* Problem description
How many lines in the data below contain the word "avatar"? State only the number.

Stored data:
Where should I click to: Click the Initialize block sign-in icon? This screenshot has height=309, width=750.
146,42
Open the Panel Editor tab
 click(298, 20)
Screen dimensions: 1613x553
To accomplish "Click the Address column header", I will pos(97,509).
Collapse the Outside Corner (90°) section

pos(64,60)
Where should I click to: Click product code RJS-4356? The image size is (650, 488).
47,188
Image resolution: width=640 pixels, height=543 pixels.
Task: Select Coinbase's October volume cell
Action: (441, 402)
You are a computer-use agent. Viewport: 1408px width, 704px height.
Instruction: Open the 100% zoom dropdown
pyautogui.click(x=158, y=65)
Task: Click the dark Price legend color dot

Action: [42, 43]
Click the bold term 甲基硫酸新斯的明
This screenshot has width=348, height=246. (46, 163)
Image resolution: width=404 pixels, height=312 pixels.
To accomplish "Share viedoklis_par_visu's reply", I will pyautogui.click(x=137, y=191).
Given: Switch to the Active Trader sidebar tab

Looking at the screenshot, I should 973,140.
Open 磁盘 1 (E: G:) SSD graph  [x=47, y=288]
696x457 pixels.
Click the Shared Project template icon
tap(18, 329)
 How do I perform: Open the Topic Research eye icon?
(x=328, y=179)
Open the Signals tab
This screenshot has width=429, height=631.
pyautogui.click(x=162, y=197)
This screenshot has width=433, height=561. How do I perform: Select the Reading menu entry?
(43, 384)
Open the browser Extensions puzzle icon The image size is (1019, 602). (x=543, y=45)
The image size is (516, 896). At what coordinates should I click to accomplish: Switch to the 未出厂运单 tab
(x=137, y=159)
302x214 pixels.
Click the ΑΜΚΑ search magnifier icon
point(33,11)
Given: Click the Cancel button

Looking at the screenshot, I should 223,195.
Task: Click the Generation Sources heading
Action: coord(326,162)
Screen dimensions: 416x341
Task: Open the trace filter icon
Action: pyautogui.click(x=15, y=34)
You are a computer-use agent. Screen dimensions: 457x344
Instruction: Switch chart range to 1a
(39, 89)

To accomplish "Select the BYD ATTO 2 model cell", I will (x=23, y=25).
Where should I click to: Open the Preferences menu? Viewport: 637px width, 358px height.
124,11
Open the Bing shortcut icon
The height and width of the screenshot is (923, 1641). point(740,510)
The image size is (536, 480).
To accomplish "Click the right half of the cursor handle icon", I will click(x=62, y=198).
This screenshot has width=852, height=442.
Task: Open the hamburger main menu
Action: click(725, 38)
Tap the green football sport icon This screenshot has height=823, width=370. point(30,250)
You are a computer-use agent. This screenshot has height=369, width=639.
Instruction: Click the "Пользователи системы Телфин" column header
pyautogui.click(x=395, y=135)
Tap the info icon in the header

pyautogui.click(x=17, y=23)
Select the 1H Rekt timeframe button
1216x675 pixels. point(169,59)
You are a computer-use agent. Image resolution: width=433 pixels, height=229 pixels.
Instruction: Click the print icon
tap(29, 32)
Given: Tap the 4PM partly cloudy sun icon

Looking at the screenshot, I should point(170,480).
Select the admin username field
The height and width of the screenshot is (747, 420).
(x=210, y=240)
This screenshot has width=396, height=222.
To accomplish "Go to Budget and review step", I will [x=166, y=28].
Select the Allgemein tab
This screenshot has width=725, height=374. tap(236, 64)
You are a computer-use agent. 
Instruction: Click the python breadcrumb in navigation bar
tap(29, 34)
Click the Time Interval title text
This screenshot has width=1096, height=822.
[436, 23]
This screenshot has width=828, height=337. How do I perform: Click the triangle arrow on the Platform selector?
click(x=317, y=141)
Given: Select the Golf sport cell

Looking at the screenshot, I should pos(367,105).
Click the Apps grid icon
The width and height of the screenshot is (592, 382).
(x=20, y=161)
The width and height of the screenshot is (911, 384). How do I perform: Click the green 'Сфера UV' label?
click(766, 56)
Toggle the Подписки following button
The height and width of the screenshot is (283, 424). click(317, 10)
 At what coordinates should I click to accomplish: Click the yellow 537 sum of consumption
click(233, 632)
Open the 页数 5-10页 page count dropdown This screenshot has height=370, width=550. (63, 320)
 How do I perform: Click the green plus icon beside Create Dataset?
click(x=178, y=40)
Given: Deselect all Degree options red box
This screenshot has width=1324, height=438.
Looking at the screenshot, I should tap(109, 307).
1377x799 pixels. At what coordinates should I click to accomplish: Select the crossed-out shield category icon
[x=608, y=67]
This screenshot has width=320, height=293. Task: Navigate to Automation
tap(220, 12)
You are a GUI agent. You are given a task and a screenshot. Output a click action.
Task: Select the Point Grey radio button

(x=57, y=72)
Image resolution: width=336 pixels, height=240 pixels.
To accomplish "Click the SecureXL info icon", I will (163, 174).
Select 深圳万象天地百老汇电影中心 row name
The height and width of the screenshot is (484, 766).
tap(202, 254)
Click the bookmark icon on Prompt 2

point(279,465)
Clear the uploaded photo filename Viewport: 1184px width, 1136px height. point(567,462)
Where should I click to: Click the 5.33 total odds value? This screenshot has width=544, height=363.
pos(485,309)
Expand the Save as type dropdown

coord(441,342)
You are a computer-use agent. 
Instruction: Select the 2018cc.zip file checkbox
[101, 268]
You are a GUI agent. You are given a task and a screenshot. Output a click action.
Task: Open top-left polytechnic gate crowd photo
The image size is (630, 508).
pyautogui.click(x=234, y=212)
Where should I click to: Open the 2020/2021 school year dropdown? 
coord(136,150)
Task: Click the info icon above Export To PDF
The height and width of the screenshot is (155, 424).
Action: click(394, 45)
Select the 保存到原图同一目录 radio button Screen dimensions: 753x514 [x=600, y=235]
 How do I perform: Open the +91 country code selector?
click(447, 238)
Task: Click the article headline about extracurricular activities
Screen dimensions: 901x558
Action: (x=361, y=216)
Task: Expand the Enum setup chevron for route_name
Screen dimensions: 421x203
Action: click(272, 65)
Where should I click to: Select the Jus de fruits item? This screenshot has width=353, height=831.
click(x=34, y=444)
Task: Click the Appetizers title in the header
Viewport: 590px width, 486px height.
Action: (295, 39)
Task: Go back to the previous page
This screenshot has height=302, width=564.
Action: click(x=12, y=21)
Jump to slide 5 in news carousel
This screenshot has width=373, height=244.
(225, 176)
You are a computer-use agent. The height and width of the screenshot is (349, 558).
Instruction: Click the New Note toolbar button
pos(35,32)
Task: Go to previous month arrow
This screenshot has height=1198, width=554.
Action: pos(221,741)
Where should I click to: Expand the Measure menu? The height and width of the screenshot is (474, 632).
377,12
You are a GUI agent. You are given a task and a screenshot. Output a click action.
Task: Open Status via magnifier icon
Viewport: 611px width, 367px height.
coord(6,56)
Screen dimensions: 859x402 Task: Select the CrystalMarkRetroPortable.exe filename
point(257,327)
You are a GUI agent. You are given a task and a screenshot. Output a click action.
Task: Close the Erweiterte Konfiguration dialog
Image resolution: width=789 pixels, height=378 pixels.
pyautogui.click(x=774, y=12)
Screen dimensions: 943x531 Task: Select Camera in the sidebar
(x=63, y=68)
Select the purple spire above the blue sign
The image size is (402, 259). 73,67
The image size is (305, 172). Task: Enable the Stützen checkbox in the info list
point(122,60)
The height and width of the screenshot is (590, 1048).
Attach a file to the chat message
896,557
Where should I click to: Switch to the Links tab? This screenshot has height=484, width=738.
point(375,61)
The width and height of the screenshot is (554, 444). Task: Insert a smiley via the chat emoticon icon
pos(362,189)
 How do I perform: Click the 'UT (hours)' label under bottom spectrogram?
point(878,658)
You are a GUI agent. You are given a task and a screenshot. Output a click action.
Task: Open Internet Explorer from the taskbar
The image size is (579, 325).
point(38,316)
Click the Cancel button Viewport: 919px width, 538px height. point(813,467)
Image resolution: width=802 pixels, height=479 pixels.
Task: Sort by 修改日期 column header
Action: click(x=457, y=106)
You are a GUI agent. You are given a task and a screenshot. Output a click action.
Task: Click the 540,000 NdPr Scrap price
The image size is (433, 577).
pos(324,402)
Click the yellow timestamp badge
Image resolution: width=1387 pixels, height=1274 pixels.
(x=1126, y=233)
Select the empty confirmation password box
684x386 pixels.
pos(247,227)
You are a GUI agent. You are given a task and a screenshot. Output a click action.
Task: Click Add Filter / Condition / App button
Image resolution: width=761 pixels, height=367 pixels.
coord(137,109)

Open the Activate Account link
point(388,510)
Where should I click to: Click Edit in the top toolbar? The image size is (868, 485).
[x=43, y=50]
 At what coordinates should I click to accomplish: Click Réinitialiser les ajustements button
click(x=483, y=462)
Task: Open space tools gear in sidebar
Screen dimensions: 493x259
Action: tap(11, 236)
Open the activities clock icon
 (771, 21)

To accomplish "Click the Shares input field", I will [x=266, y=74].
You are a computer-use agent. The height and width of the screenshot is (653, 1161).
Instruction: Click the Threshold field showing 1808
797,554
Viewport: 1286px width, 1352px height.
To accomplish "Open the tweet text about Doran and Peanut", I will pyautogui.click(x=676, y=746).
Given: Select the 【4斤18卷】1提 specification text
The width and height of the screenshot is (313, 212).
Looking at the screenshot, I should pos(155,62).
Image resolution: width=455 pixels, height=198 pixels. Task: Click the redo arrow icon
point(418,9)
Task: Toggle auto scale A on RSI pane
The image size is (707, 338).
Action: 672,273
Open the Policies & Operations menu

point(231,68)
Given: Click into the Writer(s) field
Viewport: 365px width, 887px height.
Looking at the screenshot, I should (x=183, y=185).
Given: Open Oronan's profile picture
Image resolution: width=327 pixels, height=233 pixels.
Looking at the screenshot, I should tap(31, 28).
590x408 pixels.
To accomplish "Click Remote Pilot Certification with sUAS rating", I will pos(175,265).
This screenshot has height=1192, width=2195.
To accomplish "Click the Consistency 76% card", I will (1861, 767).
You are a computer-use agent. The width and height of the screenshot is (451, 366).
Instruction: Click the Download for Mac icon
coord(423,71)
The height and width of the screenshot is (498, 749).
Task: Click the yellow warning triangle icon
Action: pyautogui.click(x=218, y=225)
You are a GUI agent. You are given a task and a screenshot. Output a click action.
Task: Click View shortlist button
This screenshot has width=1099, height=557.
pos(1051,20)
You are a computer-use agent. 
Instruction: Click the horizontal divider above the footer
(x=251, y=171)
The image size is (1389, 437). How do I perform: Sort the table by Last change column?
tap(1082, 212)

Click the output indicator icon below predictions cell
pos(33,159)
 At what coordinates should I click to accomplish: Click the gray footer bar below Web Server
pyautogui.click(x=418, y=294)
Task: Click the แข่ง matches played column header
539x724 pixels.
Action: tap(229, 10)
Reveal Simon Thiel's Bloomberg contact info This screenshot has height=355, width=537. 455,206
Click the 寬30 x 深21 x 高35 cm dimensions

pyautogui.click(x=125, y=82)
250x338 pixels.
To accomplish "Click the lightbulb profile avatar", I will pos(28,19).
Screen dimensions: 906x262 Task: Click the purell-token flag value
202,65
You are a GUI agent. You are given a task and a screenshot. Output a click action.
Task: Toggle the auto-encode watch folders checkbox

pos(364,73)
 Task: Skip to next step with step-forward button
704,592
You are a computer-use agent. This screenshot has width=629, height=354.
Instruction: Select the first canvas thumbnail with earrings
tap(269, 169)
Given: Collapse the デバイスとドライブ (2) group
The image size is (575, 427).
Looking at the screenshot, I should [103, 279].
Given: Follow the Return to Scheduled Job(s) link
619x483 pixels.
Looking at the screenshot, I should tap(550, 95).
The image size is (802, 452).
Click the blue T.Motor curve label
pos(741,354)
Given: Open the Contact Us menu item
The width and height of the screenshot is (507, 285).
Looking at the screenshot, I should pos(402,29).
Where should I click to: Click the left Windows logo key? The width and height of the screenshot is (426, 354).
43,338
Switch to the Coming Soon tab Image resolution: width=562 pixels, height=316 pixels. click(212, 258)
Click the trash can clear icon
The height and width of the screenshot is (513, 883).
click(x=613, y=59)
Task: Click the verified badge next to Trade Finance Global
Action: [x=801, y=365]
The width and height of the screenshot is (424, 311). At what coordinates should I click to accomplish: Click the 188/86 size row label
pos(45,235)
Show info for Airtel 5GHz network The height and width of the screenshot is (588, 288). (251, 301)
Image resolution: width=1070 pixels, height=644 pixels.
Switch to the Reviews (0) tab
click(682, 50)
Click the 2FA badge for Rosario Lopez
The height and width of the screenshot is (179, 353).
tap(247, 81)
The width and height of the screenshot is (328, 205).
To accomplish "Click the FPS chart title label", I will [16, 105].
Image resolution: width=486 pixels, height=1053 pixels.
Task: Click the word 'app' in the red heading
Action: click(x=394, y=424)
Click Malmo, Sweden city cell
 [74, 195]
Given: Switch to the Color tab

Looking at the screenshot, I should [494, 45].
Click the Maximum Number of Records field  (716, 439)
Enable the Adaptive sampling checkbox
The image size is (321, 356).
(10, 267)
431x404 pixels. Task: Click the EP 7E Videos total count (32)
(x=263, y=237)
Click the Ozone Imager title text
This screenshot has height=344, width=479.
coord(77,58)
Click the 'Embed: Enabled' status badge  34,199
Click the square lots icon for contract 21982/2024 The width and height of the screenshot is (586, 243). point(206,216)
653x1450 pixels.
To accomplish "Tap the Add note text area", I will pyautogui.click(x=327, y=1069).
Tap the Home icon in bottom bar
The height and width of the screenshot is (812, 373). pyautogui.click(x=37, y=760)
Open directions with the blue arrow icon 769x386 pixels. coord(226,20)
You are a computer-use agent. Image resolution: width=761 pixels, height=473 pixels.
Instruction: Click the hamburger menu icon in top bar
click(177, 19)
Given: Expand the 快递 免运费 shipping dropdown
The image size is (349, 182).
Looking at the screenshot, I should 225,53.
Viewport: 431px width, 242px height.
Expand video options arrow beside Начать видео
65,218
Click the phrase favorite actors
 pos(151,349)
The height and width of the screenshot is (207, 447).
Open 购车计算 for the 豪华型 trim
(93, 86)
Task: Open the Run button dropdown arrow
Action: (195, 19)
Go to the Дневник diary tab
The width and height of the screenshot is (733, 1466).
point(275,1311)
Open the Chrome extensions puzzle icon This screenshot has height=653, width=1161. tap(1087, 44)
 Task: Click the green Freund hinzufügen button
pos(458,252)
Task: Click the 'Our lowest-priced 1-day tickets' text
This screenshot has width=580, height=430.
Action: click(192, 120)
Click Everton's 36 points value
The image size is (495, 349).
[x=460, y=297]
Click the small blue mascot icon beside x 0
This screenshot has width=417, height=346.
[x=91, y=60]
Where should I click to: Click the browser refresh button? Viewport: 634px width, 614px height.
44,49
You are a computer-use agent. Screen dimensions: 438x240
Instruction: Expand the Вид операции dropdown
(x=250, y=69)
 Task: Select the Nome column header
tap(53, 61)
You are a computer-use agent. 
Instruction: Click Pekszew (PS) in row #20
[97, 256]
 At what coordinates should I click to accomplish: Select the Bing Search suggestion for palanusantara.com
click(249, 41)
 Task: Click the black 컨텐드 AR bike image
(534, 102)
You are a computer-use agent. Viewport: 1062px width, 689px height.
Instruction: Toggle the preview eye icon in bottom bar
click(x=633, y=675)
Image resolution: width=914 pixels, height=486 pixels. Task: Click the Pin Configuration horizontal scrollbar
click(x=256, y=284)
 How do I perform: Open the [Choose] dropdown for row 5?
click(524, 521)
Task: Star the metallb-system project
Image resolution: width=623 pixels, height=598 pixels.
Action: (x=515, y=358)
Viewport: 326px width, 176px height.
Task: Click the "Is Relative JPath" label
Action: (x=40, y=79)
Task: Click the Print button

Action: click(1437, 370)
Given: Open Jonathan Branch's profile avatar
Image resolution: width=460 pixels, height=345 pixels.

* Result of this task
2